Was ist euer Anti-Vorbild? Wie wollt ihr überhaupt nicht sein?
— Nemo: Wir wollen keine festen Strukturen. Eine gewisse Struktur ist notwendig, aber vor allen Dingen wollen wir die Improvisation nicht verlieren. Zum Beispiel sind alle meine Solos live improvisiert. Nicht wie bei klassischen Musiker*innen. Wir wollen nicht, dass unsere Karriere vorprogrammiert ist. Rihannas Song werden nicht mehr von ihr selbst geschrieben. Ich habe nichts gegen Rihanna, aber das würde ich so für mich nicht wollen. Außerdem will ich mir Erfolg nicht zu Kopf steigen lassen. Durch die vielen Komplimente wird man schnell abgehoben.
— Hagen: Ich möchte, dass wir unserem Stil treu bleiben. Wir sollten nicht immer versuchen mit der Menge zu gehen, aber es trotzdem schaffen.

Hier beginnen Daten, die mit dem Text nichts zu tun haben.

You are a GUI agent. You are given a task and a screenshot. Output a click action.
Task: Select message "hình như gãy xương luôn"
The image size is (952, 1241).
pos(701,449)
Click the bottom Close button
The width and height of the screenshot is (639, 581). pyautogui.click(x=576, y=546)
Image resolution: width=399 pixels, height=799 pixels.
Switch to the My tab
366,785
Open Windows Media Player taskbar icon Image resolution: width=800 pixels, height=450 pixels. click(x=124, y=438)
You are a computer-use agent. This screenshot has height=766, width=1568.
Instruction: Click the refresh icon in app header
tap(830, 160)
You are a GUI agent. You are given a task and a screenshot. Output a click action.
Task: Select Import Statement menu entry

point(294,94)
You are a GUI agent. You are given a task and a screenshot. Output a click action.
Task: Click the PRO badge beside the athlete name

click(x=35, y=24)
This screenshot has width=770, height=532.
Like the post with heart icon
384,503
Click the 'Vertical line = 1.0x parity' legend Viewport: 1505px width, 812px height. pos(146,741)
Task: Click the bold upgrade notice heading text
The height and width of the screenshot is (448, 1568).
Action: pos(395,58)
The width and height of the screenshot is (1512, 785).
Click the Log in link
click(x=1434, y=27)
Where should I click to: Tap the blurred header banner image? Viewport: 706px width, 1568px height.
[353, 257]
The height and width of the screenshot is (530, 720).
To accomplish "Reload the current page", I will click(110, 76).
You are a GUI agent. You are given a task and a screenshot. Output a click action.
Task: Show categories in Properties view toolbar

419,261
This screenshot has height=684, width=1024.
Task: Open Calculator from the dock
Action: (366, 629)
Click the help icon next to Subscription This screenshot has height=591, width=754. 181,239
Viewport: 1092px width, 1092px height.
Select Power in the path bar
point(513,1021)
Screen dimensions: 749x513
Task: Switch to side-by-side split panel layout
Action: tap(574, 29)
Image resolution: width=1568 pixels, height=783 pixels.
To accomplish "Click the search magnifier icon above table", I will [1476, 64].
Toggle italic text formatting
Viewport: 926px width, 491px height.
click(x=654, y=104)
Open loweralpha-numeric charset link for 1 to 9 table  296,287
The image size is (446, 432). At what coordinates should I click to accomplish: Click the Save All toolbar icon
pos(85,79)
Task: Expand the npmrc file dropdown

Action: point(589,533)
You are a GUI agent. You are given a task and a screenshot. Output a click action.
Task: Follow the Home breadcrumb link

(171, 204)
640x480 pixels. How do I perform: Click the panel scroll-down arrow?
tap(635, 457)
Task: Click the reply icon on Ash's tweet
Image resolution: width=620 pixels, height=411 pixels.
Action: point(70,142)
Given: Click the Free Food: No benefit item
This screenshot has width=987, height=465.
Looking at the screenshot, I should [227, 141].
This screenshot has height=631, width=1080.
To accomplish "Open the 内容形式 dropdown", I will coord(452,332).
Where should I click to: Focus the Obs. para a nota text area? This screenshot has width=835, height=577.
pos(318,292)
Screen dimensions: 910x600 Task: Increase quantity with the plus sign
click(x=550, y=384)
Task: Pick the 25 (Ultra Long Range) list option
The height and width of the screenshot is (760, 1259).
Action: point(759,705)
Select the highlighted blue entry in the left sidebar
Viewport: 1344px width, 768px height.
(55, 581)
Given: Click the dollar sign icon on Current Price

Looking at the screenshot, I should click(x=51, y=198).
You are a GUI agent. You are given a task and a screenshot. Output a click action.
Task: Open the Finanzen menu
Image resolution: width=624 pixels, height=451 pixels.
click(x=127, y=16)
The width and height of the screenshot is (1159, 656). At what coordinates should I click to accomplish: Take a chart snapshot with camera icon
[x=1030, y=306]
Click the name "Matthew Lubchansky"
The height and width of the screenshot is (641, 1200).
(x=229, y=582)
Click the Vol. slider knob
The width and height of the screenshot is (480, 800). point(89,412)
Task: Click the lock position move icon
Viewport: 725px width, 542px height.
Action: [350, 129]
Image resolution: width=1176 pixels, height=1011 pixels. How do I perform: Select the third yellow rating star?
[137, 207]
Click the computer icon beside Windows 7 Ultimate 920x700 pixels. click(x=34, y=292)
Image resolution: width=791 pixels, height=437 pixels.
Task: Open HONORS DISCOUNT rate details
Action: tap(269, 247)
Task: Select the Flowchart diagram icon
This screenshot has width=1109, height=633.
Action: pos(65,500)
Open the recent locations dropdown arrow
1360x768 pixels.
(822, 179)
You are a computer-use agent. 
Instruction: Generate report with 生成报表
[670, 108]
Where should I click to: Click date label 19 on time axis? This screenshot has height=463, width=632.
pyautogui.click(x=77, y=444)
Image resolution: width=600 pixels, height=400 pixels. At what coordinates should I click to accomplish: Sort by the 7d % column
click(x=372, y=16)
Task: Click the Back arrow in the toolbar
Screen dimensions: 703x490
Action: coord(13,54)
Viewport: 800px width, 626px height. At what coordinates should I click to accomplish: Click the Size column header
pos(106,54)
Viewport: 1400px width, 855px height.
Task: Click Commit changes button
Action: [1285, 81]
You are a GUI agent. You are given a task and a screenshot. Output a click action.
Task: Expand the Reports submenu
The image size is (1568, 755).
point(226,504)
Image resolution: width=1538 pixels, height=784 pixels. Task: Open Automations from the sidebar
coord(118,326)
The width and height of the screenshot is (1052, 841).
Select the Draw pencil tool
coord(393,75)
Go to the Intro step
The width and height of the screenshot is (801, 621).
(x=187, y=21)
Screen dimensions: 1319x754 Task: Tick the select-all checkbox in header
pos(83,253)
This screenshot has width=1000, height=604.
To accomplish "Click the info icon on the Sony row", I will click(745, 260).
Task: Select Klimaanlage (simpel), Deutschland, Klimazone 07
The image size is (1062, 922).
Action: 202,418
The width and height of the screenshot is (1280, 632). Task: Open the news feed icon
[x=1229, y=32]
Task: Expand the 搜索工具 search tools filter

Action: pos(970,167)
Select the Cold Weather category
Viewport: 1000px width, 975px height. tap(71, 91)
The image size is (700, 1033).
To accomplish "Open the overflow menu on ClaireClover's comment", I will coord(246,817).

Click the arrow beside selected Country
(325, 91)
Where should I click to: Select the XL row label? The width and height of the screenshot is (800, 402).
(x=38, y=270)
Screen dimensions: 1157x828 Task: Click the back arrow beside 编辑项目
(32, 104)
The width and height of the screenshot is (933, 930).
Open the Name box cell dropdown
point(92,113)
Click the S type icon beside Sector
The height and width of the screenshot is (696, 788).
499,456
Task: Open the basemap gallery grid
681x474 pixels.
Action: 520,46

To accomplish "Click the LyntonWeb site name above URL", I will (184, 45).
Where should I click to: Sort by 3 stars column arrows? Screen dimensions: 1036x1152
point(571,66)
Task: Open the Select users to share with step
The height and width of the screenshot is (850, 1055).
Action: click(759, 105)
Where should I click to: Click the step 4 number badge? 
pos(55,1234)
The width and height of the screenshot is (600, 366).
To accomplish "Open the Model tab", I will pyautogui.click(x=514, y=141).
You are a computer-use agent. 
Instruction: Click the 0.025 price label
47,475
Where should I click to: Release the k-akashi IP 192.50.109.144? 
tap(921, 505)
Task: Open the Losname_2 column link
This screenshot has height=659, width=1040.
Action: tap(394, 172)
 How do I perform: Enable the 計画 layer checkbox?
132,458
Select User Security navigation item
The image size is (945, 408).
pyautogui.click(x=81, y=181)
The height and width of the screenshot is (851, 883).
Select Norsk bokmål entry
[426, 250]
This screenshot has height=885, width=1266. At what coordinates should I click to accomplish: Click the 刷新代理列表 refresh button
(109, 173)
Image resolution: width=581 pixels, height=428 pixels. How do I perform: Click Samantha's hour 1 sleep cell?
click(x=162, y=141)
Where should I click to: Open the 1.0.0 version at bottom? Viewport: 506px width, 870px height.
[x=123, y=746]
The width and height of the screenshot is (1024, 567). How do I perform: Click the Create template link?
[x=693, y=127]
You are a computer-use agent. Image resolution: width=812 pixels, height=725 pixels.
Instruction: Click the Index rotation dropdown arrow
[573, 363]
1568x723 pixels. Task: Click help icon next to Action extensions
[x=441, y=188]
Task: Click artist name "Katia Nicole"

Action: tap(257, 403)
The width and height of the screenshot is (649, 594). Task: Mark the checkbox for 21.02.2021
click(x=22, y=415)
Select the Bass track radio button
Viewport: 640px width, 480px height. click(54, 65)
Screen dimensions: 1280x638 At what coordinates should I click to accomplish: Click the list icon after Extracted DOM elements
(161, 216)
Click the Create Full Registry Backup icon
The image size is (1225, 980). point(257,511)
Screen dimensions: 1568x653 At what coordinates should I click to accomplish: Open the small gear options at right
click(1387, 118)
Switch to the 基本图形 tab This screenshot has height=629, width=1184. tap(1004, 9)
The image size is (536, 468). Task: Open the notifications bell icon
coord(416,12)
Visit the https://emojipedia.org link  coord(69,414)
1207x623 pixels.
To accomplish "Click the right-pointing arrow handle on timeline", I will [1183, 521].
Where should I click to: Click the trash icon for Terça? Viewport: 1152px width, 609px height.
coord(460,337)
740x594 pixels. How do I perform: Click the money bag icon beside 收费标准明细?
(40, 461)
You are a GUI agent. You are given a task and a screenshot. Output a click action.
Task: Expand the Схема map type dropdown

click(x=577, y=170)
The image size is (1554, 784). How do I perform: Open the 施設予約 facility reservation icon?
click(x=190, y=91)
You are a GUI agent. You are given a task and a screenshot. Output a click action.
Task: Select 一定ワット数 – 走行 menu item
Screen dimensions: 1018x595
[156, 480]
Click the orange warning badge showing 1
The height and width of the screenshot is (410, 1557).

Betrachtet ihr Musik als Arbeit?
— Hagen: Nein.
— Nemo: Ich sehe es als eine Arbeitsmöglichkeit. Aber mal davon abgesehen, dass ich dafür noch nicht bezahlt werde, ist es für mich noch nicht Arbeit. Andererseits stecke ich sehr viel Zeit und Energie in Musik. Es ist auch anstrengend. Für mich ist Musik also eine Arbeitsmöglichkeit.
— Hagen: Ich finde es sollte immer ein Hobby sein. Also der Weg bis zu Nemo ist Arbeit, aber sonst sollte es um den Spaß gehen.